Une des prédictions les plus surprenantes de la formulation time symmetric de la mécanique quantique (The Two-State Vector Formalism of Quantum Mechanics: an Updated Review Yakir Aharonov, Lev Vaidman (Jun 2007) 48 pages
http://arxiv.org/abs/quant-ph/0105101 et 6 pages
http://arxiv.org/abs/0706.1347) concerne le paradoxe dit des 3 boîtes.
Dans ce paradoxe, entre un état initial lpsi_in> = lA> + lB> + lC> et un état final lpsi_fin> = lA> + lB> - lC> un système a une probabilité de présence :
- de 100% d'être en A (PAw = <psi_fin lA><Al psi_in> /<psi_fin l psi_in> = 1)
- de 100% d'être en B (PBw = 1)
- de - 100% d'être en C (PCw = -1)
Depuis, ce paradoxe a été confirmé par des observations dès 2003 (Experimental Realization of the Quantum Box Problem, K.J. Resch, J.S. Lundeen, A.M. Steinberg (Oct 2003)
http://arxiv.org/abs/quant-ph/0310091v1).
Ces probabilités négatives, prédites par le formalisme quantique sous l'impulsion de sa présentation time-symmetric, se traduisent observationnellement par des effets de signe opposé aux effets de ces mêmes particules quand la probabilité faible de leur détection est au contraire positive. Dans la présentation time-symmetric de la mécanique quantique, ces probabilités négatives s'interprètent comme des évolutions temporelles à rebrousse-temps.

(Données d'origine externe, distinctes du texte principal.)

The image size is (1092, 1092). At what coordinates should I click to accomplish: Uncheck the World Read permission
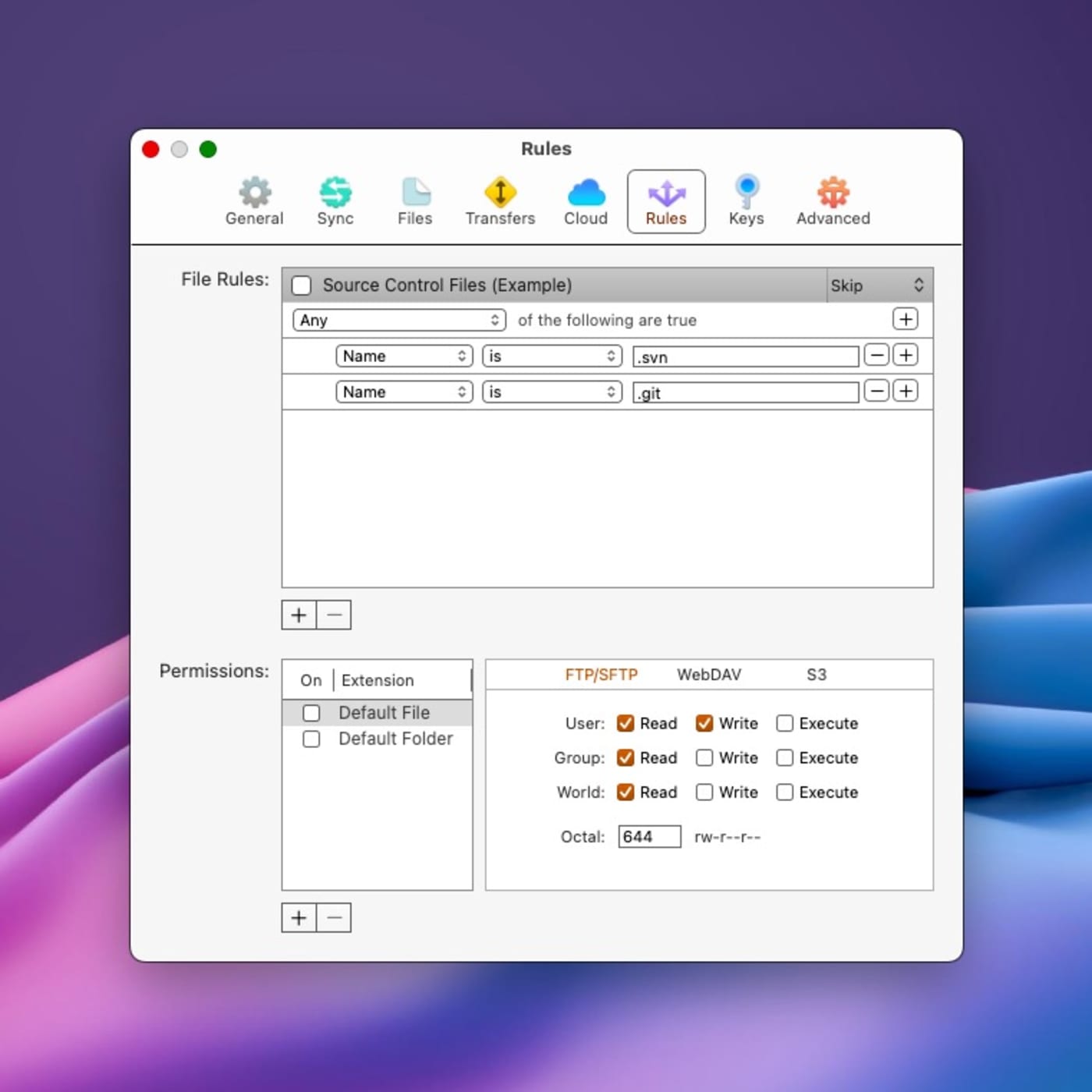[626, 792]
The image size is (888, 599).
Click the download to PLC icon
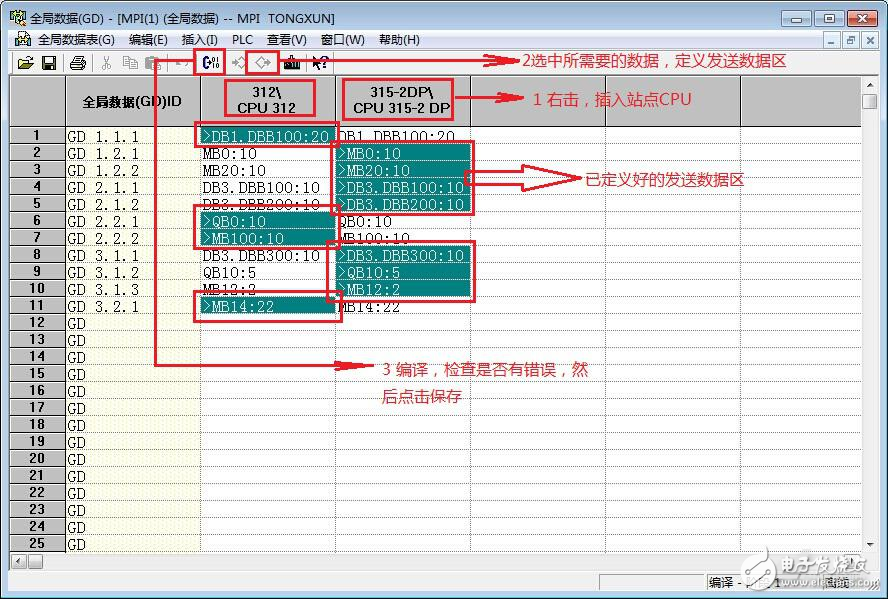click(x=292, y=62)
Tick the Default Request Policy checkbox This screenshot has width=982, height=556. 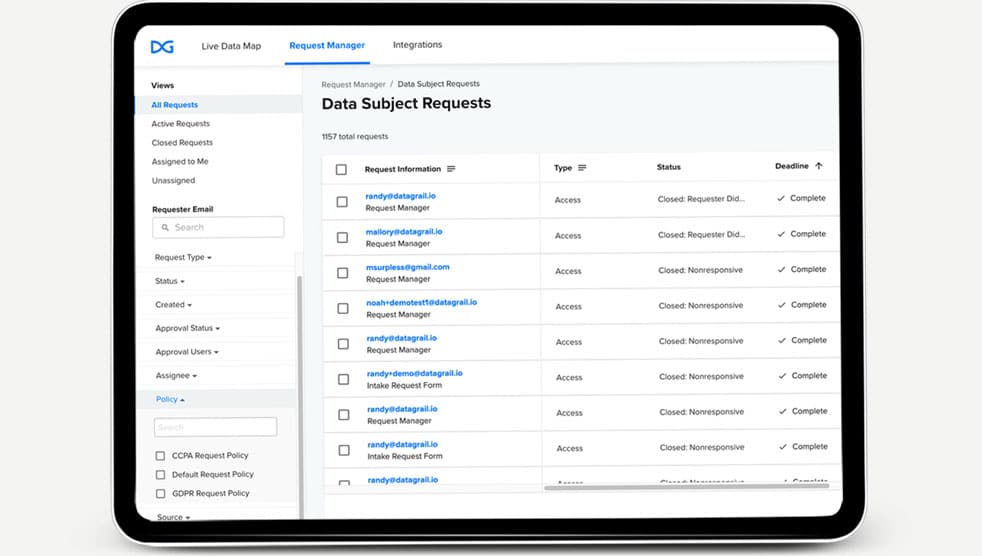pos(160,475)
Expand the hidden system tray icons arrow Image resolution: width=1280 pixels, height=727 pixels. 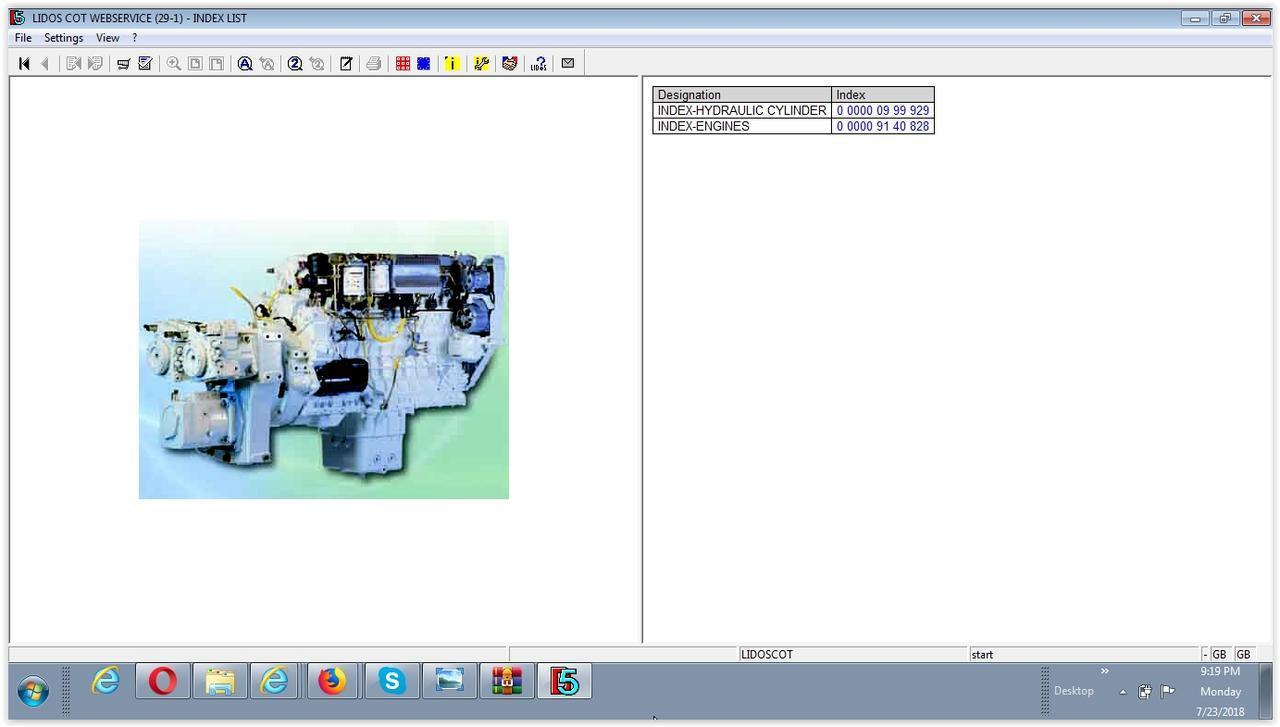click(1123, 692)
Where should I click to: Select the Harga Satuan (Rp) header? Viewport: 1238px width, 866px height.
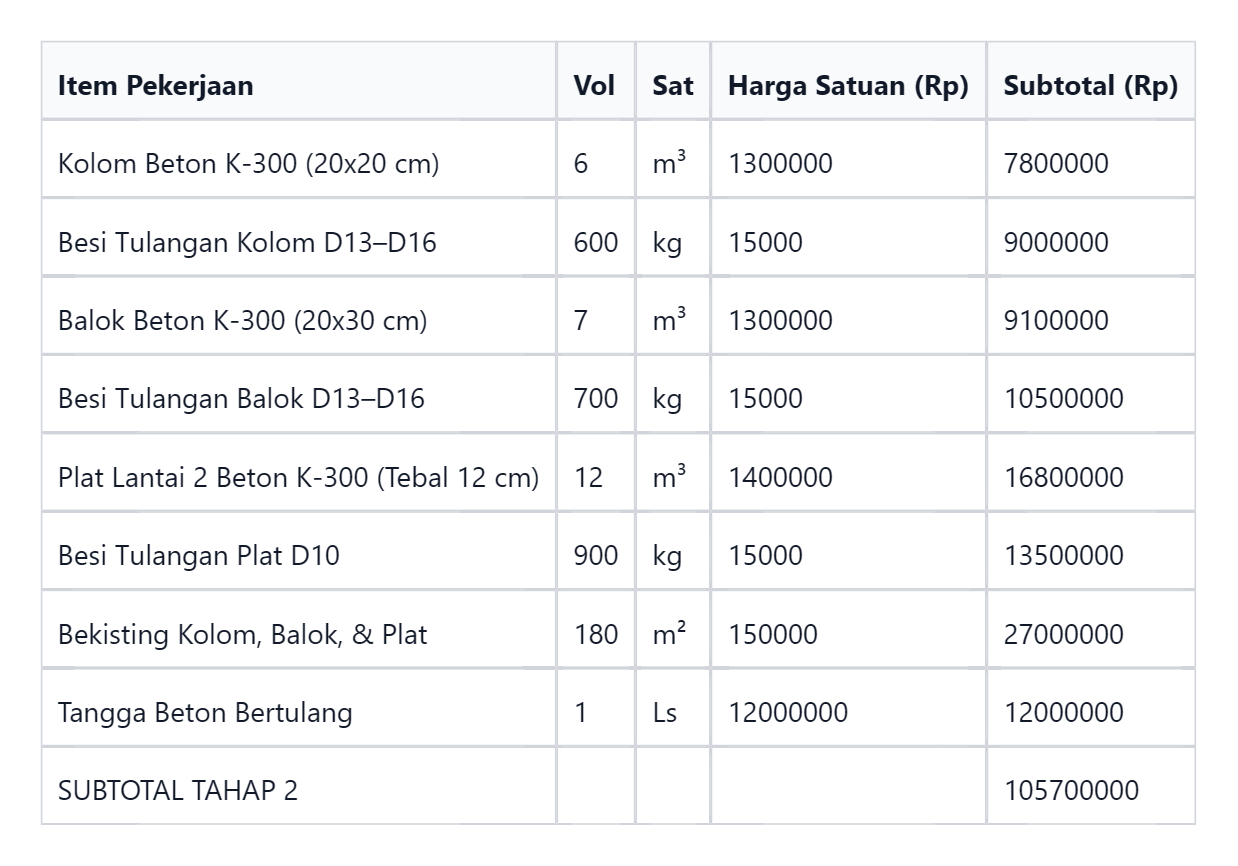(848, 85)
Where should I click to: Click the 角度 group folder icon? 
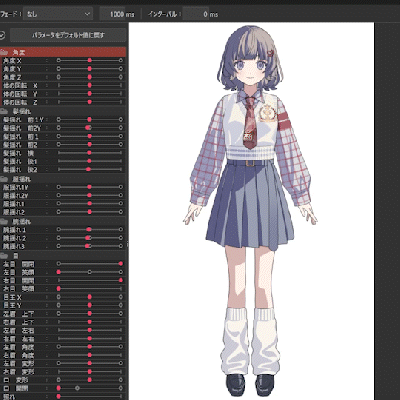coord(4,52)
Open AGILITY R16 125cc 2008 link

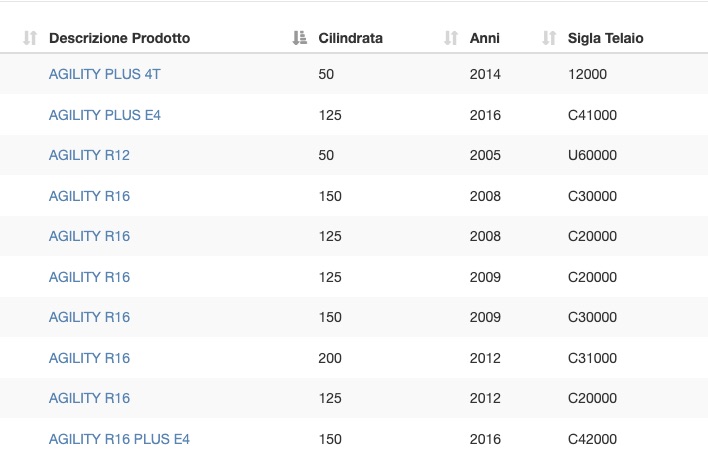(x=89, y=236)
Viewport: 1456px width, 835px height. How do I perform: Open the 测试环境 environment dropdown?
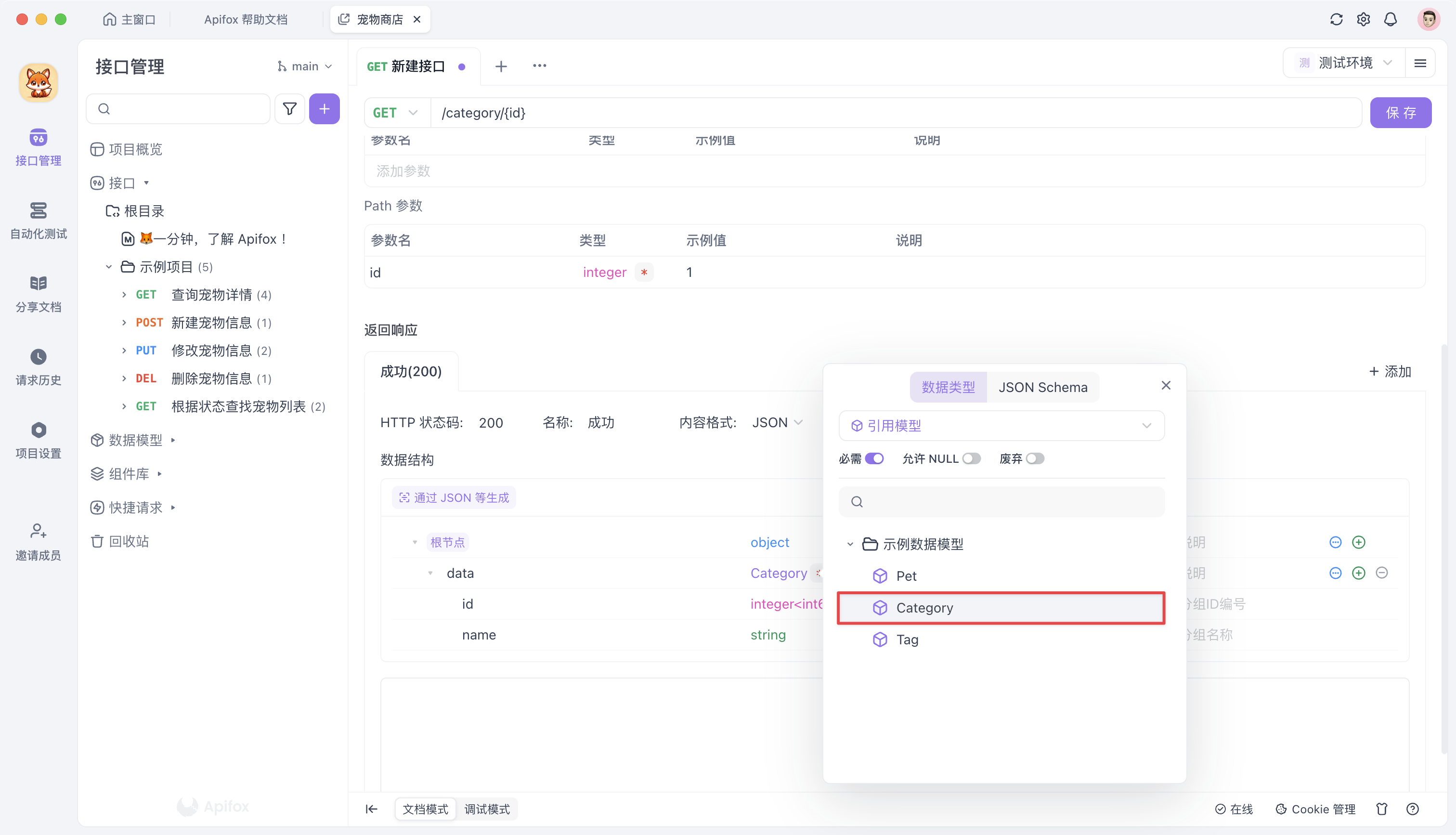click(1344, 63)
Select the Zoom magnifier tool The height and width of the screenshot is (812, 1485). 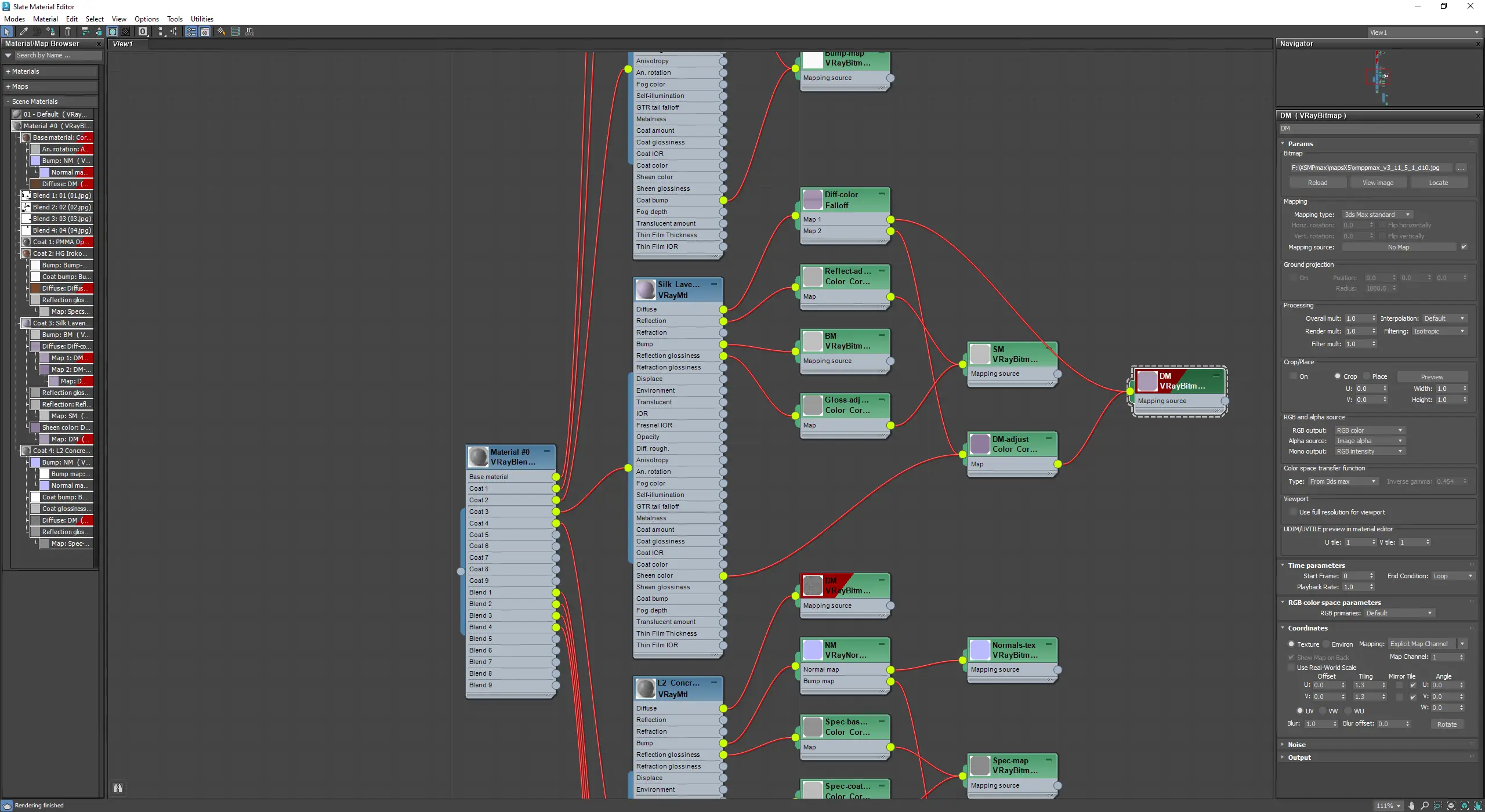(x=1424, y=806)
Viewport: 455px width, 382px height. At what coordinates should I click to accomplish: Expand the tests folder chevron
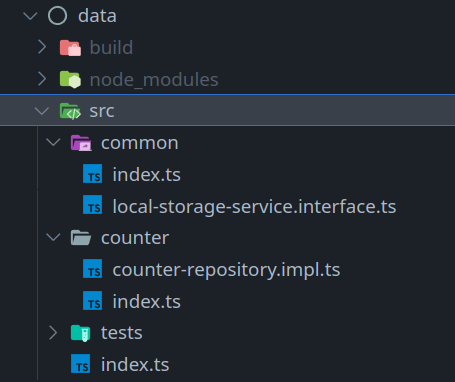coord(53,333)
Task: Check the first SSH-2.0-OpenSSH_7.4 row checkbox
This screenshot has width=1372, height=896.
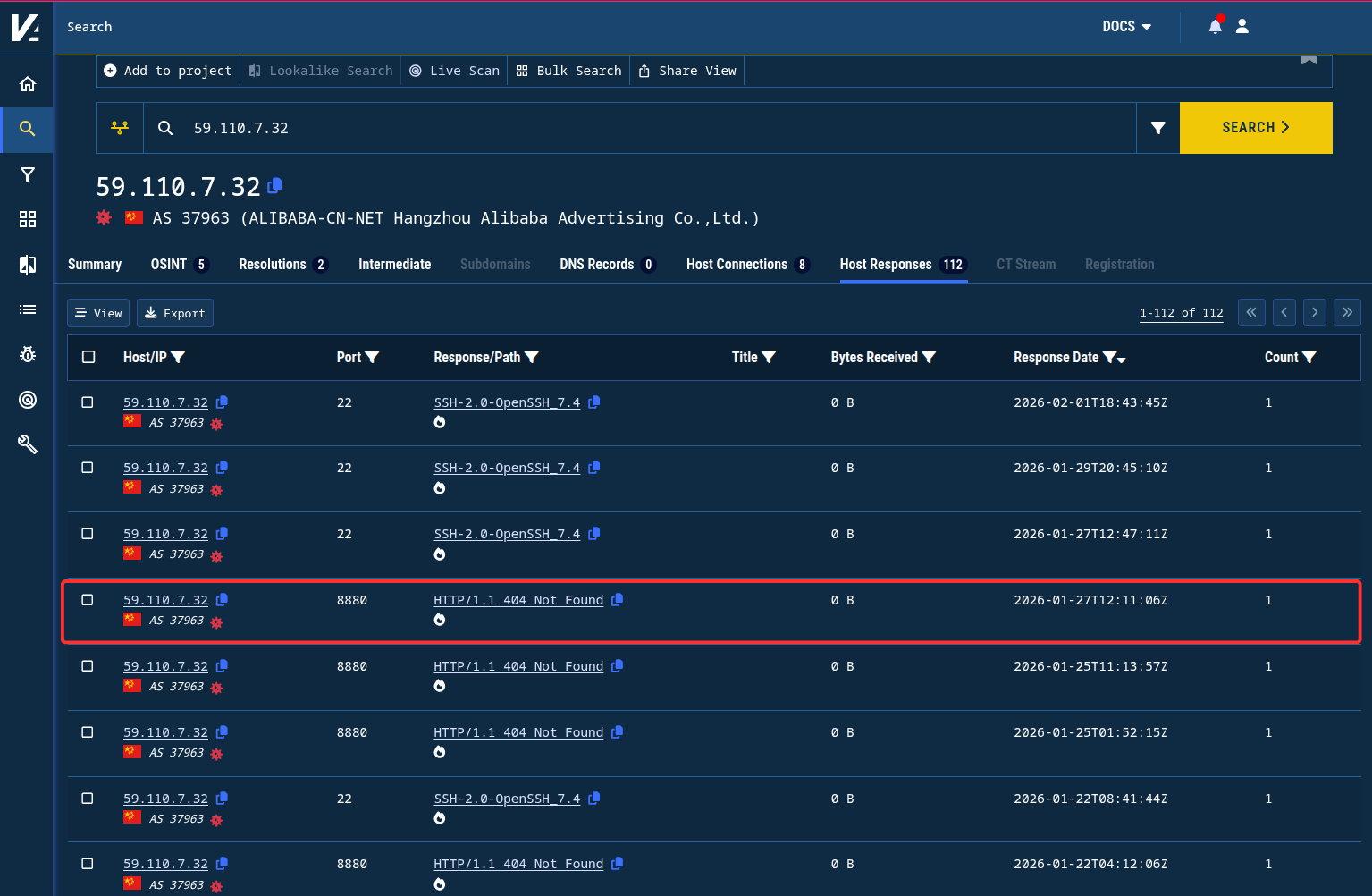Action: pos(87,402)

Le fait que le temps et la causalité soient des émergences statistiques n'est pas vraiment une découverte puisque la compréhension du caractère statistique du second principe de la thermodynamique est connu depuis les travaux de L. Boltzmann, mais on commence seulement à comprendre à quel point ce caractère non objectif de l'écoulement irréversible du temps et de la causalité sont importants et susceptibles de conduire à des faits d'observation en opposition forte avec notre intuition, nos post-jugés et notre myopie d'observateur macroscopique.